Anger about having an addiction often involves asking “why me?” A great example of this is when someone in the beginnings of recovering from alcoholism goes to a restaurant and it seems everyone else is enjoying an alcoholic beverage. “Why can they drink and I can’t? It’s not fair!”
Bargaining is a stage that is often also seen during active addiction. It’s all about finding a loophole that allows the addict to keep using. “If I have just three drinks, then I’m obviously not an alcoholic.” “If I only use on the weekends, then I am obviously not an addict.” “If I can go a week without drinking or drugging then I can use for one day.” There are all sorts of bargains an addict can make, the above only represent a sampling.
The Depression stage involves a deep sadness and feelings of hopelessness. This stage involves both sadness at gaining the knowledge that drinking and drugging really isn’t an option, as well as sadness at losing parts of their previous life. When moving into recovery, it is important to stop spending time with friends who you used with. Many people who have an addiction also experience mental illness in some form. This can make the depression stage feel that much worse.
Acceptance is the goal throughout the process. This stage occurs when the addict acknowledges that they do have a problem, and start to see the small (and large) ways their life has started to improve since becoming clean and sober. Acceptance, though often seen as the last stage, is just as fluid a stage as all of the others. It is possible to be in acceptance and then move back to anger, depression, bargaining, or even denial. This is why it is so important that addicts continue working on their recovery, even when they are feeling good about not using.

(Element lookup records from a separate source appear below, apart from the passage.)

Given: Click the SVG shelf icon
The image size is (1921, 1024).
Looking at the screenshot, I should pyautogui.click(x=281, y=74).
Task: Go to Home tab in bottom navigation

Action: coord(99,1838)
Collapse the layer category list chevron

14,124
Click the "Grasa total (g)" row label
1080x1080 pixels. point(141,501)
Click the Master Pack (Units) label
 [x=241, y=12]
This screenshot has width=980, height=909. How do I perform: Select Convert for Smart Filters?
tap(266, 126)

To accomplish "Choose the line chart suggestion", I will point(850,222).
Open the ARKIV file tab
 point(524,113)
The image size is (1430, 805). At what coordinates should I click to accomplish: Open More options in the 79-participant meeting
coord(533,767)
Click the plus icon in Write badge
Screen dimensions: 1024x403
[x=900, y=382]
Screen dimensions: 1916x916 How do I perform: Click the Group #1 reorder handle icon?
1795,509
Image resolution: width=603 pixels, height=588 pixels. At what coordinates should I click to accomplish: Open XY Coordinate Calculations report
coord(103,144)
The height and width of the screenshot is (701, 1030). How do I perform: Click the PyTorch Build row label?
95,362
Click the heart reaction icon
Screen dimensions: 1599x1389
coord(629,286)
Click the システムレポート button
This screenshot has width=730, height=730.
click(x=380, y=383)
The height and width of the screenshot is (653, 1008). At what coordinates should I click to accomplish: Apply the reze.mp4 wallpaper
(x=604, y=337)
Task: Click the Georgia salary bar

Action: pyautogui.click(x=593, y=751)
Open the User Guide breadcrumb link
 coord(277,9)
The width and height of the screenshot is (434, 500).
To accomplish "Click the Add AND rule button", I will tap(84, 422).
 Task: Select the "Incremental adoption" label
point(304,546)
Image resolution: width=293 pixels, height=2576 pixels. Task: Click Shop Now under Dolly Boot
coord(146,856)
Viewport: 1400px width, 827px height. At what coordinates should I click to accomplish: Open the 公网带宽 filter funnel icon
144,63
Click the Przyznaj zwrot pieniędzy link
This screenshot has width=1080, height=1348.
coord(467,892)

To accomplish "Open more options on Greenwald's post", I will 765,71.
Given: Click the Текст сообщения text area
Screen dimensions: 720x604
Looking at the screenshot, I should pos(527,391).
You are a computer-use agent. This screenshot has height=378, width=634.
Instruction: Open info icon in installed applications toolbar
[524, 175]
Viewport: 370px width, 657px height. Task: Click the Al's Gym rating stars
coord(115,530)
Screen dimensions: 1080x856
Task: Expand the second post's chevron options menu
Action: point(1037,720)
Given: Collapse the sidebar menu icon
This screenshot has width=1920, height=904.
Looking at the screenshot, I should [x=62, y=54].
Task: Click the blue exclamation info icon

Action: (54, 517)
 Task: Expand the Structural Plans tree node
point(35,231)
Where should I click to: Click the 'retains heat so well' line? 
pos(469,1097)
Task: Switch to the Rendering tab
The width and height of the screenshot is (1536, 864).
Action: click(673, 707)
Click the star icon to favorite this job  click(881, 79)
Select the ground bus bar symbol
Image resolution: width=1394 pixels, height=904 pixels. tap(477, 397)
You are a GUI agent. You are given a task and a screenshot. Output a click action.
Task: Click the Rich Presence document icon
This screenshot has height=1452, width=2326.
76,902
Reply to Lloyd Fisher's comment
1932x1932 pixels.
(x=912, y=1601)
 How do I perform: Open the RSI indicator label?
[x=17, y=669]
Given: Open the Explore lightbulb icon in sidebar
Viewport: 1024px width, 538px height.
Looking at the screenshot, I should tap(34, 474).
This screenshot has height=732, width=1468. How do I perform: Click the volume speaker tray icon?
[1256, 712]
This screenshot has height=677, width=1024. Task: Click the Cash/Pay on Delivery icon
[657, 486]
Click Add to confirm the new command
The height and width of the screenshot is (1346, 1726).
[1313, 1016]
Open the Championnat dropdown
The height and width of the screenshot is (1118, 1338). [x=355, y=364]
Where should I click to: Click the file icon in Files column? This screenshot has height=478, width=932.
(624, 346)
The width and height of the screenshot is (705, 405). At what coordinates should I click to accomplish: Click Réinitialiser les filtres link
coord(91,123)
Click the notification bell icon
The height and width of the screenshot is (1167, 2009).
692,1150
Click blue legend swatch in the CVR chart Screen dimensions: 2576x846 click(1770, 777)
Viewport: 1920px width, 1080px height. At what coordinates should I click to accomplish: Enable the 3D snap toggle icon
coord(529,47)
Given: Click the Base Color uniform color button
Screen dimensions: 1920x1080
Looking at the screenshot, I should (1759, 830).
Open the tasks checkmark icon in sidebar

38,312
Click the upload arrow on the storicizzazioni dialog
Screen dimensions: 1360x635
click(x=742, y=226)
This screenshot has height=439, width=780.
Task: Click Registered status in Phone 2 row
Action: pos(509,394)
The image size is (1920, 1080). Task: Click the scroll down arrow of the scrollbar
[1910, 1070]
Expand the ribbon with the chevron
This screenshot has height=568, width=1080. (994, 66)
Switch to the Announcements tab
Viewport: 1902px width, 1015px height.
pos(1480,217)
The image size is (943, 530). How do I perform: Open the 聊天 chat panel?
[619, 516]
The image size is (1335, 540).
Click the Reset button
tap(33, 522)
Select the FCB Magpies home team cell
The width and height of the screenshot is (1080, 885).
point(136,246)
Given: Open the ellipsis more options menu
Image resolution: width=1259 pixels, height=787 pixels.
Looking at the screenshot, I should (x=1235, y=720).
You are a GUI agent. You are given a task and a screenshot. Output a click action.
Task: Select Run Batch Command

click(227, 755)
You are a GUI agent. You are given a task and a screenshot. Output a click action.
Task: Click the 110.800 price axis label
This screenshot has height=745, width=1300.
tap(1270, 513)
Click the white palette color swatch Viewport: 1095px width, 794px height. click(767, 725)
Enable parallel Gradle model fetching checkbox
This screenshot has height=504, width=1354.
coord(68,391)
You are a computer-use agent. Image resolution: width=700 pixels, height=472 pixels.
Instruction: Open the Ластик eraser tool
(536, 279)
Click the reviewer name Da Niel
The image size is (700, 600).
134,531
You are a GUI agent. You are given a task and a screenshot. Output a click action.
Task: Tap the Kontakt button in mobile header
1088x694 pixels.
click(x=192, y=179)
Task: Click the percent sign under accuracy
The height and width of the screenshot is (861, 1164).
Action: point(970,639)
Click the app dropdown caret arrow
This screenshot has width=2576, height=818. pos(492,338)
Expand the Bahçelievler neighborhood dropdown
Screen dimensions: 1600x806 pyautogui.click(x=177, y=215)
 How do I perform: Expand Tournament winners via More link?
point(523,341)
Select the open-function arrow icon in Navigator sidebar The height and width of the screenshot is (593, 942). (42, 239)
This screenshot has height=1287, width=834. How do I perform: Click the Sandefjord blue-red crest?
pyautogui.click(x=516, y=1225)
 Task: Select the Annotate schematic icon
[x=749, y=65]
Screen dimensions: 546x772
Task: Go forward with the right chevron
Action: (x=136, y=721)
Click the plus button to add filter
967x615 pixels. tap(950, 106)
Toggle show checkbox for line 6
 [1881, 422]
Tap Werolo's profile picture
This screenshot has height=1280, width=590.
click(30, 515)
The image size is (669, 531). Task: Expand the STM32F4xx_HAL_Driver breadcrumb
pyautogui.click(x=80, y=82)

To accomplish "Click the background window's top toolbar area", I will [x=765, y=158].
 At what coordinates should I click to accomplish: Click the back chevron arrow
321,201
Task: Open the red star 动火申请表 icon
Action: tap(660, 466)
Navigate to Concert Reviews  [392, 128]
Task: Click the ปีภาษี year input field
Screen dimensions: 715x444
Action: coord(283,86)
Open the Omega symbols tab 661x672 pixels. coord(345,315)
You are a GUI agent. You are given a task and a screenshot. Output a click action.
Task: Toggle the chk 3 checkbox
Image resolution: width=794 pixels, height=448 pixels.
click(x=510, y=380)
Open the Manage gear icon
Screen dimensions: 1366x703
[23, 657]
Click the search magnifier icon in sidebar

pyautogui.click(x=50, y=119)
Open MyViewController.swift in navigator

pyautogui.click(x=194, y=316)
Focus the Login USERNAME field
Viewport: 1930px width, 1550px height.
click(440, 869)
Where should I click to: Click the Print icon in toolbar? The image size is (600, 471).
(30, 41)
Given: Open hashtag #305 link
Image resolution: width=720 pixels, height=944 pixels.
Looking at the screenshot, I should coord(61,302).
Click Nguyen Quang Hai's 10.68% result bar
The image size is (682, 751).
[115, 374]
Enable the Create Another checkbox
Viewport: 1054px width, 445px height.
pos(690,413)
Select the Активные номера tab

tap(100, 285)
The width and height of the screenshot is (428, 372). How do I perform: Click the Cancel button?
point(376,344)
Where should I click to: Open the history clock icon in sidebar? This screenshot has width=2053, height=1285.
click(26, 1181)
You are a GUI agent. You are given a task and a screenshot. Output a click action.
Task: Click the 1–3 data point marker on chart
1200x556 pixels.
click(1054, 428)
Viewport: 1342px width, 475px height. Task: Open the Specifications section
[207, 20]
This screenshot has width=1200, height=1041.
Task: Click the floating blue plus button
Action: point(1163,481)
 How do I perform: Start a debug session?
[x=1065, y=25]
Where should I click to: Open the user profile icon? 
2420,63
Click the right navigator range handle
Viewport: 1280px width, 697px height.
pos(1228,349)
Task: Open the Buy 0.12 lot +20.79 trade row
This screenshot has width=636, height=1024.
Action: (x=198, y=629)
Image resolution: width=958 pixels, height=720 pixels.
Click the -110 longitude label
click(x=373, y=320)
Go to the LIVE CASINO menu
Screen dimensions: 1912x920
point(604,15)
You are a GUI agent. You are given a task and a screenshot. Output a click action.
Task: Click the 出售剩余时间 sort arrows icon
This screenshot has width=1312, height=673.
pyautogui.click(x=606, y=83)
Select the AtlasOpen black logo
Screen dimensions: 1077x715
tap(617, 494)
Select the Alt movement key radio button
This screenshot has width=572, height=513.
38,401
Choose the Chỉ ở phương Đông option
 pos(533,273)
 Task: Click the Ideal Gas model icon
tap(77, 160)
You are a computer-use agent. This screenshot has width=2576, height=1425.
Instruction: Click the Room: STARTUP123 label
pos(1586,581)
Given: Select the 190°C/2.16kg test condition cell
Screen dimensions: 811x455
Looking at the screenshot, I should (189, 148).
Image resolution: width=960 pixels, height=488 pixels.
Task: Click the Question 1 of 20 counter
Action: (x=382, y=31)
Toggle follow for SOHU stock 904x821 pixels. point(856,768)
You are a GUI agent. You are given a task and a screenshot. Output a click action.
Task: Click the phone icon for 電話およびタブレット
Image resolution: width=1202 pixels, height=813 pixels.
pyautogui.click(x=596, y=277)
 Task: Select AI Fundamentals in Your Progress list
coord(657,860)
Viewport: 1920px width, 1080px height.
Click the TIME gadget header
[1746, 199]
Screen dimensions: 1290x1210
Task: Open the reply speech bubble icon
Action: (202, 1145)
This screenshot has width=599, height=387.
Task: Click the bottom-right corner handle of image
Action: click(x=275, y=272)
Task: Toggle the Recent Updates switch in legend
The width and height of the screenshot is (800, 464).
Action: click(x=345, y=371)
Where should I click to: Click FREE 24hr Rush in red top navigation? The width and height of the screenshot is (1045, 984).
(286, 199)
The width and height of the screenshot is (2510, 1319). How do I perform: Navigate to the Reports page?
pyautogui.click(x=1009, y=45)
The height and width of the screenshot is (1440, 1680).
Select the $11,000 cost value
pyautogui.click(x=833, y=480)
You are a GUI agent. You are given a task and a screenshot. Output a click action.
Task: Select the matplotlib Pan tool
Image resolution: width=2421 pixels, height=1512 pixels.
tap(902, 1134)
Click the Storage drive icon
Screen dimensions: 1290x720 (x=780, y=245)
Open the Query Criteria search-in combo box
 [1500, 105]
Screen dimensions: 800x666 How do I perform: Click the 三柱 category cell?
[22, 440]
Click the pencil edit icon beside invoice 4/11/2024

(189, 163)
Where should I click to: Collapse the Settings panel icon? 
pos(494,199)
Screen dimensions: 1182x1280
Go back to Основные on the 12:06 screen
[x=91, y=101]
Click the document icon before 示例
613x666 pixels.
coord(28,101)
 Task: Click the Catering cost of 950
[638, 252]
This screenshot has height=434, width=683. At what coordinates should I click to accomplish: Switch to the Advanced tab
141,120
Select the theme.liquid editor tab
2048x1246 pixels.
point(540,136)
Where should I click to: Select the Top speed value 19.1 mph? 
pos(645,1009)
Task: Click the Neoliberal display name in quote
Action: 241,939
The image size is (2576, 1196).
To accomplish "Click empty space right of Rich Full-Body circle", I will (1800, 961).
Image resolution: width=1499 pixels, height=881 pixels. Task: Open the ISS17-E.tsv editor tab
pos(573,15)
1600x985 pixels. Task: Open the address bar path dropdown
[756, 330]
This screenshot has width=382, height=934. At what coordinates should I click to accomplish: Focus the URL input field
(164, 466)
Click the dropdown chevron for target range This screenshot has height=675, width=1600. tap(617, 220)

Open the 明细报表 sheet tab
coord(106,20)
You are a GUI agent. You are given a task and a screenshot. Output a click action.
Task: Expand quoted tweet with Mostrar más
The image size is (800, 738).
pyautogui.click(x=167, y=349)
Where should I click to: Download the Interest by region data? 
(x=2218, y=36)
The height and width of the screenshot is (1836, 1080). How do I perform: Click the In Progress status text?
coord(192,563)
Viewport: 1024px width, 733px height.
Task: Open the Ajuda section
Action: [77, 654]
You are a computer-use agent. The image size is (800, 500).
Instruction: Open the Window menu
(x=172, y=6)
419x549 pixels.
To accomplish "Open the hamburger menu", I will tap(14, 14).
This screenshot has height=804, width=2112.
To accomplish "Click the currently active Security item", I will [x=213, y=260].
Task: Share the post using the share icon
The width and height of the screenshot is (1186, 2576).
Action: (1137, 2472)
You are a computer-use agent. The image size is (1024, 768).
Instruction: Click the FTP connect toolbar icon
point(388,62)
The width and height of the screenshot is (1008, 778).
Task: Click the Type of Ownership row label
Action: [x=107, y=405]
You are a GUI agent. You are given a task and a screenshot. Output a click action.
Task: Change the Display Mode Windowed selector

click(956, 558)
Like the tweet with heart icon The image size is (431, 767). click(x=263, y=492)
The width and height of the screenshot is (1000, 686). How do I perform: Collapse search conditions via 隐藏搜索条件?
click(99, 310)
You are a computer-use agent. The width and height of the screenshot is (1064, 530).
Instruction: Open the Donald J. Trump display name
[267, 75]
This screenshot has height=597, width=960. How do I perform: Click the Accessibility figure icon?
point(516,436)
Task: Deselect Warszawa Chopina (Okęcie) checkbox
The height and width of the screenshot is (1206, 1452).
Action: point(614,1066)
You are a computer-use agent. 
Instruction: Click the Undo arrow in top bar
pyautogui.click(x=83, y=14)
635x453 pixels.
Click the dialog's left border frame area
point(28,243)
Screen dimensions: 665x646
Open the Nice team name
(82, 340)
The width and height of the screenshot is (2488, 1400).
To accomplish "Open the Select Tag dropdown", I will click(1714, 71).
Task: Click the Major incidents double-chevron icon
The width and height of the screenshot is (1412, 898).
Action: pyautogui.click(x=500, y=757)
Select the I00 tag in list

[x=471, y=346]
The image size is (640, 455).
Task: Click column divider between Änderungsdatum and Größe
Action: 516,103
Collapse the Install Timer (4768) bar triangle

These same stages can be seen when experiencing a mental or physical illness other than addiction. It is often helpful to receive therapy while working through these stages. If AA and/or NA work for you, then that can also be a great resource to help stay clean and sober. If AA/NA don’t feel right to you, there are also SMART recovery meetings popping up all over.
Whatever works for you is the right thing to do. It may take trial and error, but figuring out how to safely make your way through the stages of grief is a worthwhile endeavor.